Every En Primeur season is different, some more enjoyable, some more tiring, some more interesting. After quite a few years of doing these trips you start to notice the small details and think about what they mean. For example, I realized at our last tasting of the day, and the whole trip, at Domaine de Chevalier, that I hadn’t been craving white wines at regular intervals. I think the reason for this must be that the reds are actually so refreshing and balanced that there was no great buildup of mouth-coating tannin or extract, even with the volume of wines we were tasting. Worth reflecting on.

So we finished the morning in Pomerol and St Emilion. Both had some notable successes, and some that perhaps didn’t quite live up to their billing, but what became increasingly clear to us was that the limestone plateau of St Emilion with its natural protection from the frost was the winner of the Right Bank. The wines here are everything you have wanted St Emilion to be for the past 20 years or so; fine, precise and mineral-infused, but still plush, focused and concentrated. They speak so clearly of their terroir. They really will be some fantastic wines to add to your collection.

After St Emilion we dashed down to Pessac to find out what had happened in the last major region of top Bordeaux production. As with the Right Bank, there are notable differences between the frost impact, even in vineyards which would not appear to be that far apart. Weather is a fickle blighter when applied to geography and topography (not to mention the multiple forms of potential human interaction and intervention) and again, there are winners and losers. Domaine de Chevalier and Smith Haut Lafitte have both thrived with almost no impact in quality from the short period of troublesome cold – a stark reminder that these two nights aside, this was actually a very good growing season indeed.

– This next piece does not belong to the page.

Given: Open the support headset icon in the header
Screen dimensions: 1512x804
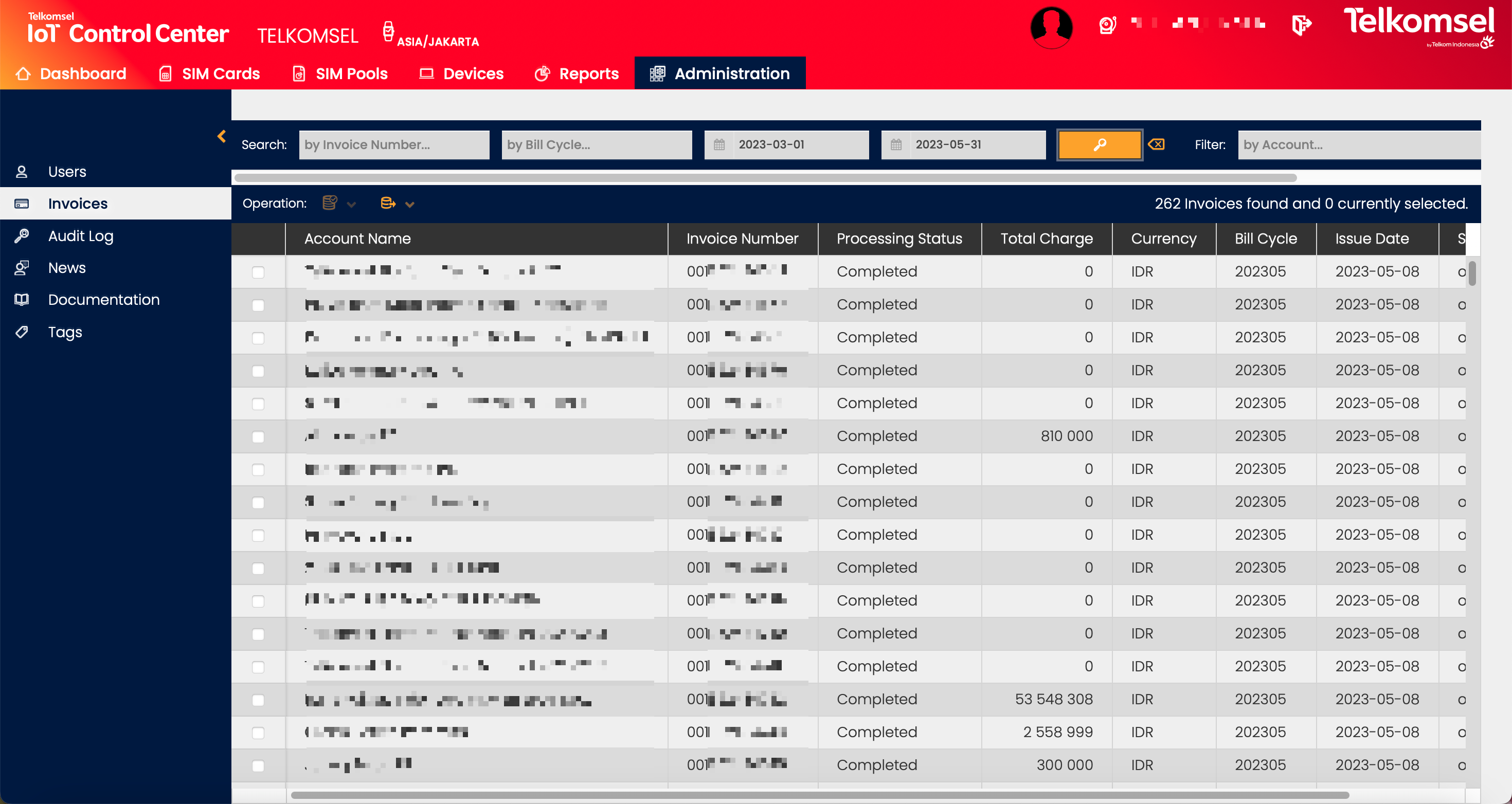Looking at the screenshot, I should [1107, 25].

When talking about the South, one has to speak of Haut Brion and La Mission as a country unto themselves and once again, they have delivered pure brilliance both in reds and whites. What is most noticeable is the difference between the two properties, or at least the style in which they are produced. In both red and white, La Mission is insanely opulent and tropical – in fact the white was like sheer fruit salad in a glass, with fully 73% Semillon in the blend. The red is a hedonistic gem which retains the clear, pure minerality that is the hallmark expression of the vintage. Haut Brion itself is just another masterpiece of purity, class, breeding, nobility… the red carries itself with effortless style, packed and stacked with oodles of rich fruit and layers of fine, earthy minerality; the white is an explosive, almost painfully intense glass with fantastically rich, pithy matter and purity.

So another year is in the bag and it’s time to reflect.

There will be no avoiding that this will be a vintage characterized by frost, even though, as we have discussed, this is either irrelevant or actually a positive effect in the majority of the top properties. The driving factor in quality is the drought and cool summer, both of which have really formed the style of the wines: ripe, fresh, balanced, with very good concentration, great purity of fruit, beautifully clear mineral vineyard expression, and a pretty effortless charm. So forget the frost – it’s a red herring.

In comparison terms, there’s no point in comparing to 2016, which will go down in history as one of the great vintages. Likewise there is no point comparing to 2015 as the bombastic ripeness of fruit puts it closer to a truly idiosyncratic vintage like 2009. So where to compare it? At this point, we believe the closest overall quality and style level is 2014 despite the vast difference in the growing season that produced those wines. We feel it’s better than 2012, 2008 and 2006 in further recent memory. But of course there are estates that have outperformed their 2014 counterpart: Canon, Pichon Lalande and Angelus are three good examples.

Our full, considered report will follow in the coming days.